■ **Your objective**: Word for word, copy out every line of the records, omitting each picture.

Stored records:
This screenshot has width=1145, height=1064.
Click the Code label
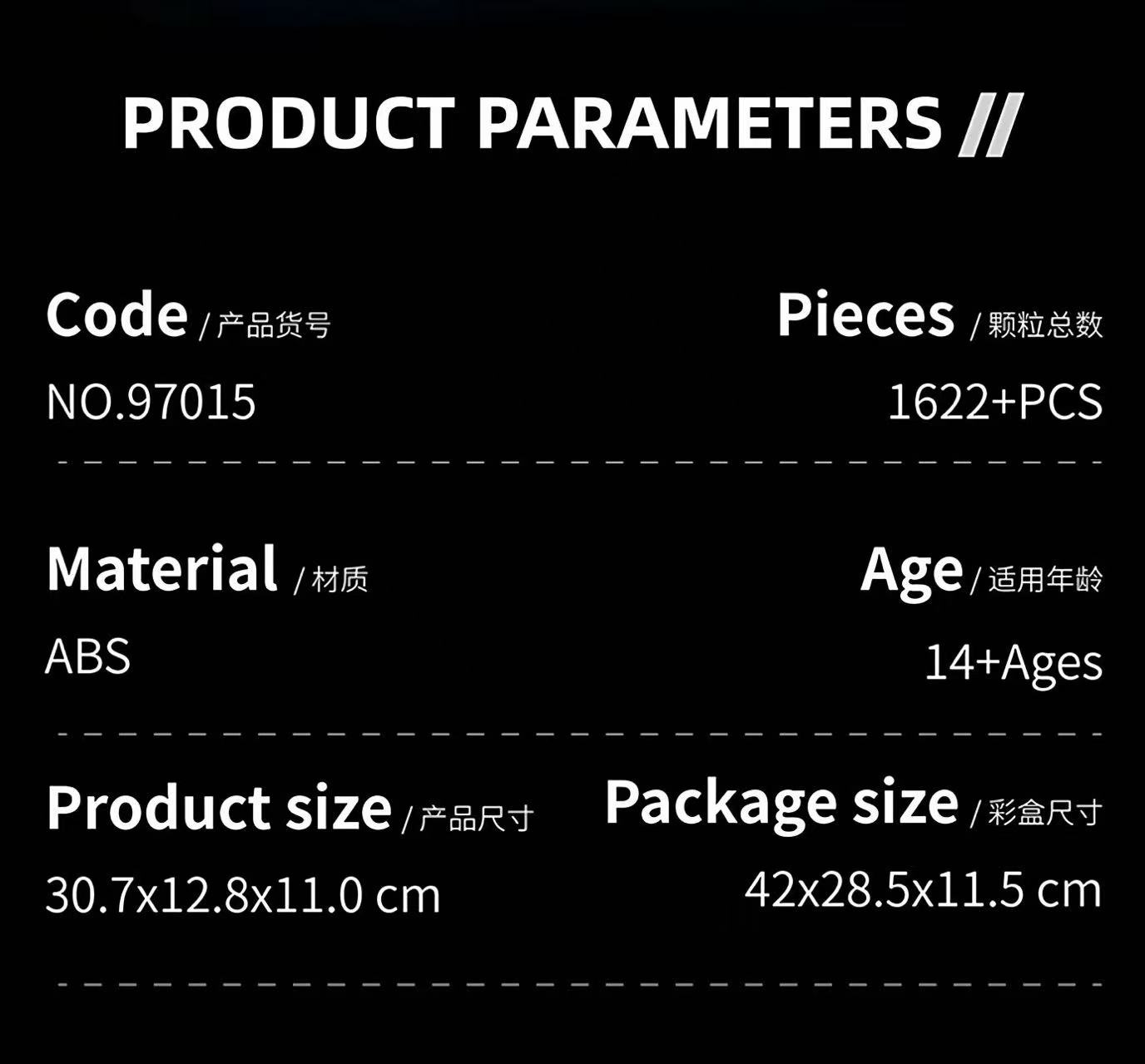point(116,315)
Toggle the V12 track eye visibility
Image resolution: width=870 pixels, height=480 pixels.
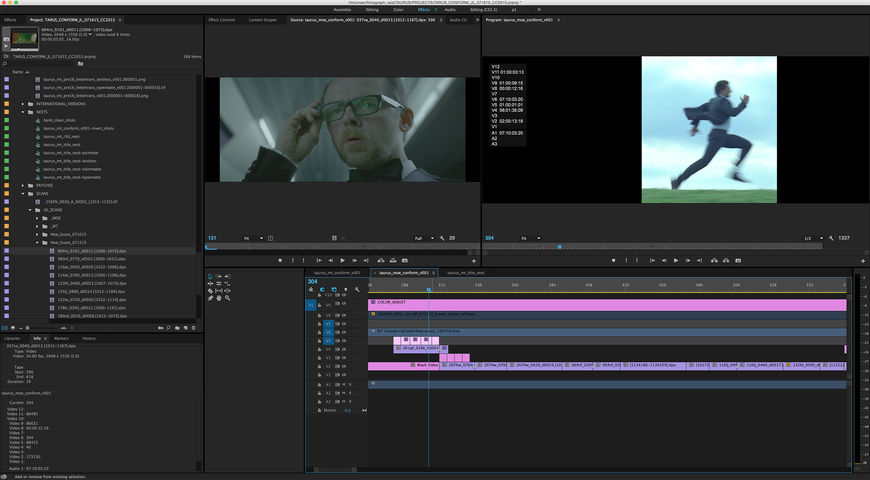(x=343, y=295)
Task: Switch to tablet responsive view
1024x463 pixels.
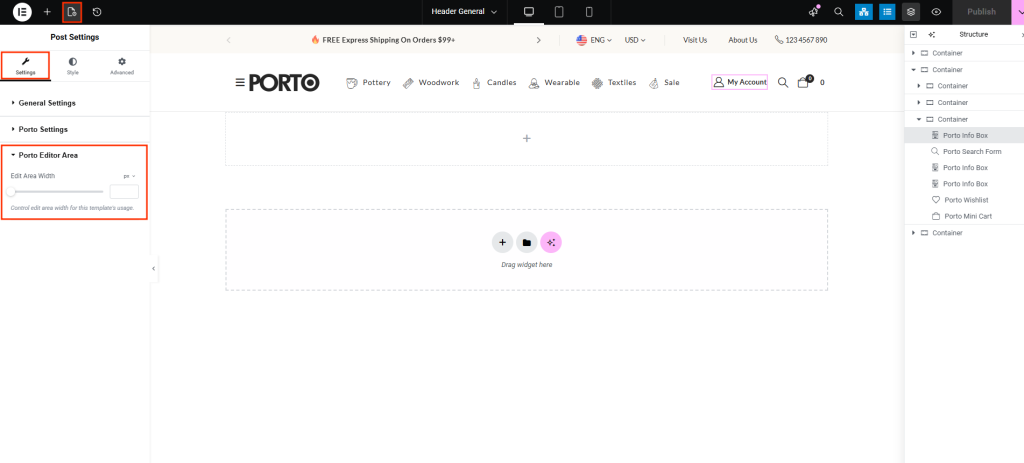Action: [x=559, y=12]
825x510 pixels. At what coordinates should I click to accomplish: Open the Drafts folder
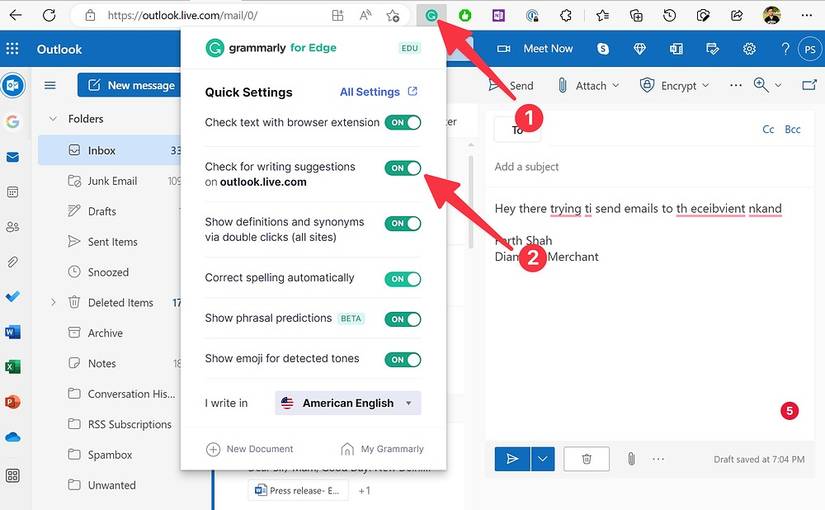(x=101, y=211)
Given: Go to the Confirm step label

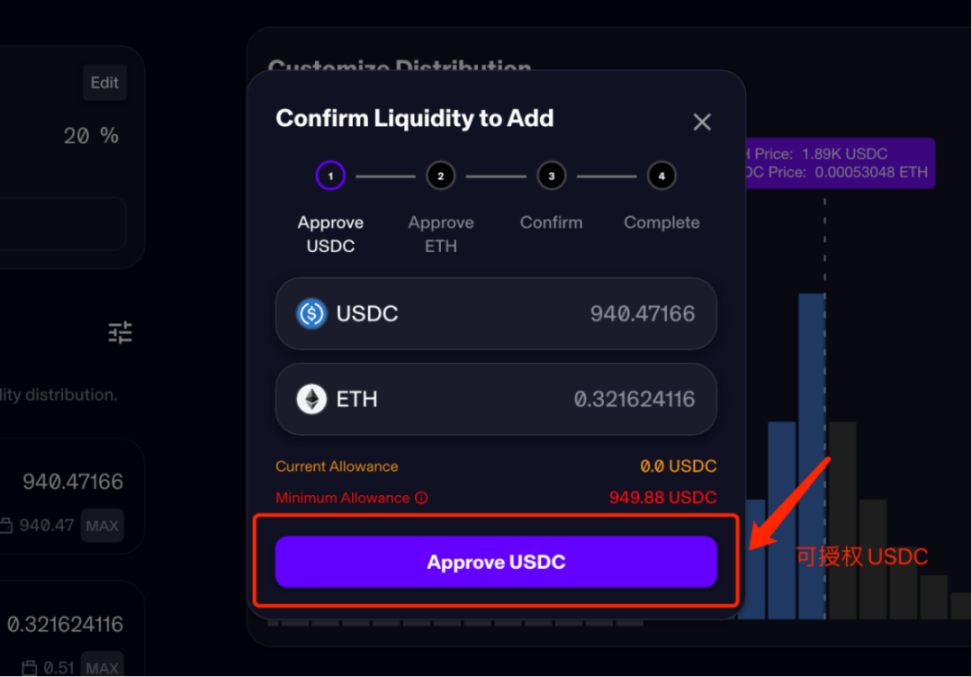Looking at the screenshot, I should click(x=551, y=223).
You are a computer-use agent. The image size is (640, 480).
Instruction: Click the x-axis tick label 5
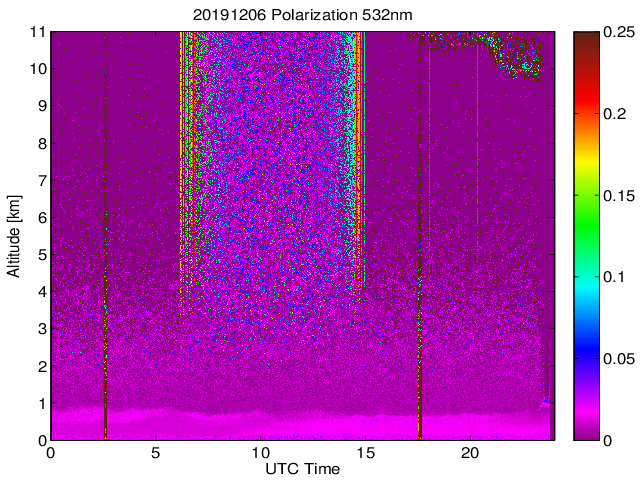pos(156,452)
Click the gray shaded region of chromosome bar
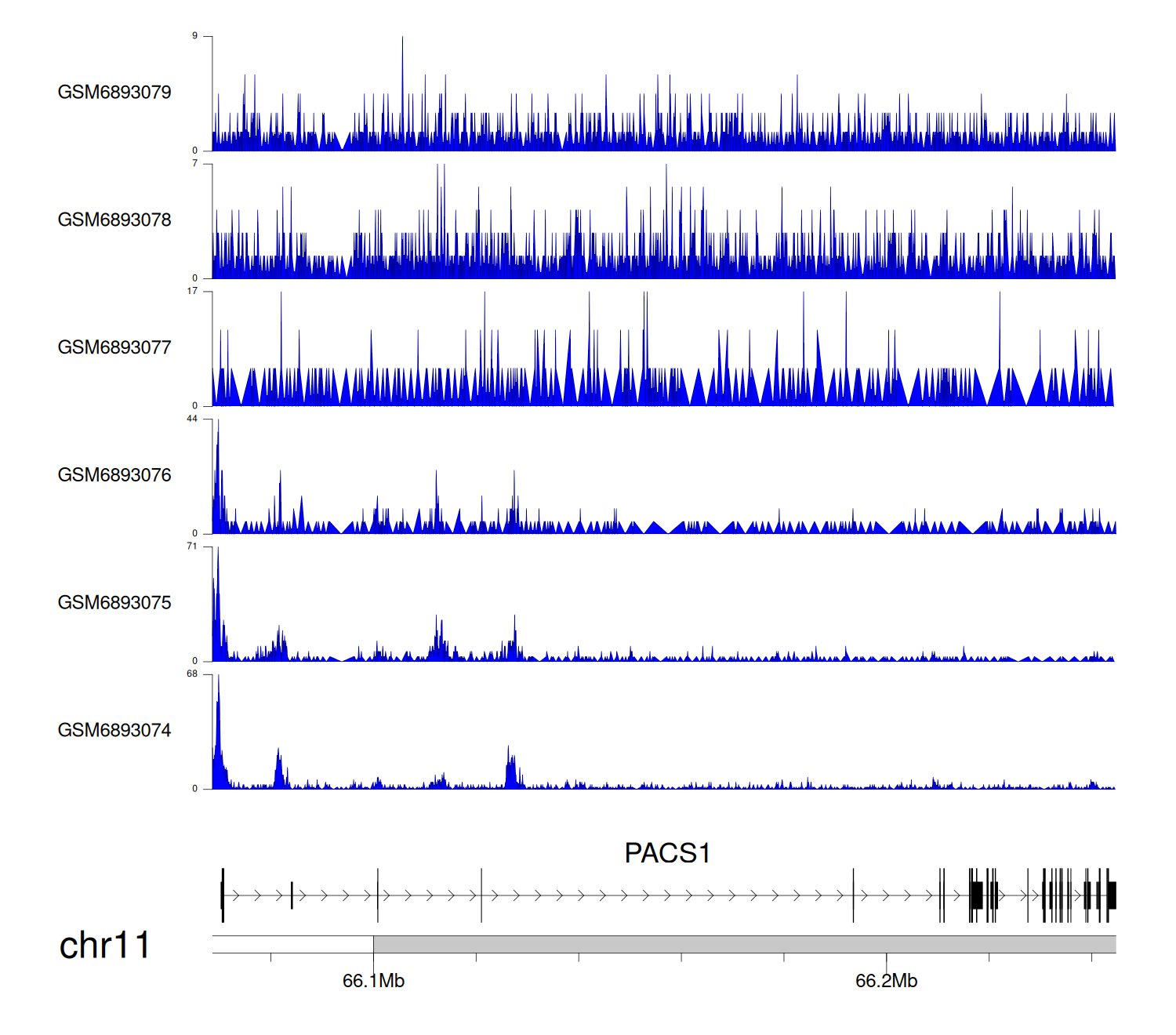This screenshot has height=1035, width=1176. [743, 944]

■ **Answer below**:
This screenshot has width=1145, height=1064.
Click the Code label
point(116,315)
Toggle the V12 track eye visibility
Image resolution: width=870 pixels, height=480 pixels.
(x=343, y=295)
Task: Switch to tablet responsive view
1024x463 pixels.
Action: [x=559, y=12]
825x510 pixels. At what coordinates should I click to accomplish: Open the Drafts folder
(x=101, y=211)
Given: Go to the Confirm step label

Looking at the screenshot, I should click(x=551, y=223).
You are a computer-use agent. The image size is (640, 480).
Instruction: Click the x-axis tick label 5
pos(156,452)
Click the gray shaded region of chromosome bar
This screenshot has height=1035, width=1176. [743, 944]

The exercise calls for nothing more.